Cómo evitar los terrores nocturnos de los niños

Los terrores nocturnos afectan a alrededor del 3 por ciento de los niños y es un trastorno relativamente común.
La mayoría de los afectados por los terrores nocturnos son más jóvenes y también son más comúnmente masculinos. Sin embargo, esto también puede afectar a otras personas, incluyendo adultos y mujeres. La condición se clasifica como un desorden de parasomnia, y también es más probable que ocurra si hay antecedentes familiares.

Los terrores nocturnos se caracterizan por el terror extremo durante la noche, a menudo junto con alucinaciones y gritos – algo parecido a una ‘pesadilla’ – y en algunos casos la persona trata de actuar, tratando de escapar de su habitación o incluso atacando a la gente.


Las alucinaciones y el terror, en general, son muy intensos, aunque en algunos casos el niño no los recuerda.
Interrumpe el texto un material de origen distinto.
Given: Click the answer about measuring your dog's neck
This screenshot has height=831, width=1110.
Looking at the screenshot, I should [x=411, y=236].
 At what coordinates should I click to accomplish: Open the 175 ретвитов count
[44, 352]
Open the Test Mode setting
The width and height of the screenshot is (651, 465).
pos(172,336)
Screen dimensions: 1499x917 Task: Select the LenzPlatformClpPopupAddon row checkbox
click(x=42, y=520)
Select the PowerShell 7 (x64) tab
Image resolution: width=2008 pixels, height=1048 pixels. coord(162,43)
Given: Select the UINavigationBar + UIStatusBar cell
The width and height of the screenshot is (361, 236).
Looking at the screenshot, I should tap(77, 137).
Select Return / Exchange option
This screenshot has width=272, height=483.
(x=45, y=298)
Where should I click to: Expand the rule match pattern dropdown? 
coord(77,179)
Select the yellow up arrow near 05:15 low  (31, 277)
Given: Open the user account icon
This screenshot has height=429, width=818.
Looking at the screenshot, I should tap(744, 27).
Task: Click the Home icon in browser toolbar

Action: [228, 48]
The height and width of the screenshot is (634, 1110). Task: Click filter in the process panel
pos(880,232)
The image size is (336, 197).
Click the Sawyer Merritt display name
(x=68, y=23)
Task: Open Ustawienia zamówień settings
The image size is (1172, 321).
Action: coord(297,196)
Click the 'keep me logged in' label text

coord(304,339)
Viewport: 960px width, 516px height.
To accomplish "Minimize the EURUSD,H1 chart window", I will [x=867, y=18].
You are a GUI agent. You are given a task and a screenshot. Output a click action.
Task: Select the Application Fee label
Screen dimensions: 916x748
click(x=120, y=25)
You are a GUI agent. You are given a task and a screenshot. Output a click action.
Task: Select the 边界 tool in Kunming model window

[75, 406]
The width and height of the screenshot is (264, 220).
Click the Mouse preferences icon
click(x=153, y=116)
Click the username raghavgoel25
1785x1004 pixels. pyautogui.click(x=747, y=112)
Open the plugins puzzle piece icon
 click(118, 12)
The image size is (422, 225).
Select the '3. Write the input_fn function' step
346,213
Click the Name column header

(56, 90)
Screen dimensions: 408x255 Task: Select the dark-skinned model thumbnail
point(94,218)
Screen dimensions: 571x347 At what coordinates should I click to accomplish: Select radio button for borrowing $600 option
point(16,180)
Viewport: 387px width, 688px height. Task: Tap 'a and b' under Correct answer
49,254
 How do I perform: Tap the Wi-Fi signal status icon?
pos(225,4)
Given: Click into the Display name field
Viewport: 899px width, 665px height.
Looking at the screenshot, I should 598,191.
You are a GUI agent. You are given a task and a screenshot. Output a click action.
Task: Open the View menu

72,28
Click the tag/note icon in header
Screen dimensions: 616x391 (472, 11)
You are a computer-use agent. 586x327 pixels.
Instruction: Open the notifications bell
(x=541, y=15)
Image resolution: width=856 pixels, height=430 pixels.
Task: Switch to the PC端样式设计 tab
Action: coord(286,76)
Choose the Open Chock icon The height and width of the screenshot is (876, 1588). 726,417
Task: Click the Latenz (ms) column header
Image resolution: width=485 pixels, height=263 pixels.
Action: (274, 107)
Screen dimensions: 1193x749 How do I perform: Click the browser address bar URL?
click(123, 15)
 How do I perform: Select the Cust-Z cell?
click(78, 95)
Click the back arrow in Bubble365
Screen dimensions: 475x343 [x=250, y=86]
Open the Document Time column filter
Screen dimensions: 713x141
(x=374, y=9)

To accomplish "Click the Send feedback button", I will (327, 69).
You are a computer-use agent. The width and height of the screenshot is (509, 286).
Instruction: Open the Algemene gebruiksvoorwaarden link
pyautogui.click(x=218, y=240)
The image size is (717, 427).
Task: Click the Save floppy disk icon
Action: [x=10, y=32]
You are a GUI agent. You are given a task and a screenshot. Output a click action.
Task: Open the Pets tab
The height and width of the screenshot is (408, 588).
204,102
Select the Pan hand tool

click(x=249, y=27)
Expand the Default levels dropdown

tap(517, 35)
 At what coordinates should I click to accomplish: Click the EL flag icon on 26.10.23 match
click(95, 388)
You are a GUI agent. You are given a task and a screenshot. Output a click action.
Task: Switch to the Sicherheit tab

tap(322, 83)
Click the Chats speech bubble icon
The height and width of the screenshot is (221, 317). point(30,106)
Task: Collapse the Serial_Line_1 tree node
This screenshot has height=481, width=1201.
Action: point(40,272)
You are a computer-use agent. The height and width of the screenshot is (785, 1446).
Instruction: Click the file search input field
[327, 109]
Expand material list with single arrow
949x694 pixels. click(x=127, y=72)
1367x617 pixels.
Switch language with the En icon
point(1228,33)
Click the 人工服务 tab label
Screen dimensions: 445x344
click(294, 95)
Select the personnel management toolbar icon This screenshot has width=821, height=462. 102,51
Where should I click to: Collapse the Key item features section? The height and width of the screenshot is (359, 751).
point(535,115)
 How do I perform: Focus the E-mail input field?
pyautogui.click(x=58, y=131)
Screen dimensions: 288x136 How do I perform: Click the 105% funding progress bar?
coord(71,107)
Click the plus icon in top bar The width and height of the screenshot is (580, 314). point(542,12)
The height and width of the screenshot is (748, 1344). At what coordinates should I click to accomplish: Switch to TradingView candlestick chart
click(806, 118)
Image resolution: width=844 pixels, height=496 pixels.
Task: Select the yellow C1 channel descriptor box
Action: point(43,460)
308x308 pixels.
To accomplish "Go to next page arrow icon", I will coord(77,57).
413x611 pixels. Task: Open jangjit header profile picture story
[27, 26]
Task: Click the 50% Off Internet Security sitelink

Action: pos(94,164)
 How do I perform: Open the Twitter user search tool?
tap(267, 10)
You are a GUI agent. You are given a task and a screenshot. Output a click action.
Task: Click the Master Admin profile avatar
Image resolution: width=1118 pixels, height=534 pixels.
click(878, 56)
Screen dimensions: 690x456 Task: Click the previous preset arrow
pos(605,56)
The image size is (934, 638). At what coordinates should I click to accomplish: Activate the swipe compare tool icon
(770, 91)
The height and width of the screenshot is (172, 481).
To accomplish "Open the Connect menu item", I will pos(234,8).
Por supuesto, ver a un niño tener uno de estos episodios puede ser muy angustiante y aterrador incluso para los padres, por lo que es importante tratar de combatirlo si es posible.

Hay varios métodos que se pueden utilizar para tratar de evitar que un niño tenga terrores nocturnos. Un método consiste en enviar al niño a la cama, y luego despertarlo suavemente antes de que uno mismo vaya a dormir. Esto lo llevará fuera de su ciclo del sueño habitual y como los terrores nocturnos suelen ocurrir temprano en la noche, la perturbación puede ser suficiente para ‘saltar’ esta fase.

Otra prevención es tratar y ayudar a calmar al niño antes de acostarse. Puedes hacer esto una media hora antes de que en niño vaya a dormir evitando darle de comer, o estimulantes como el café, y, en vez de eso, darle un vaso leche caliente.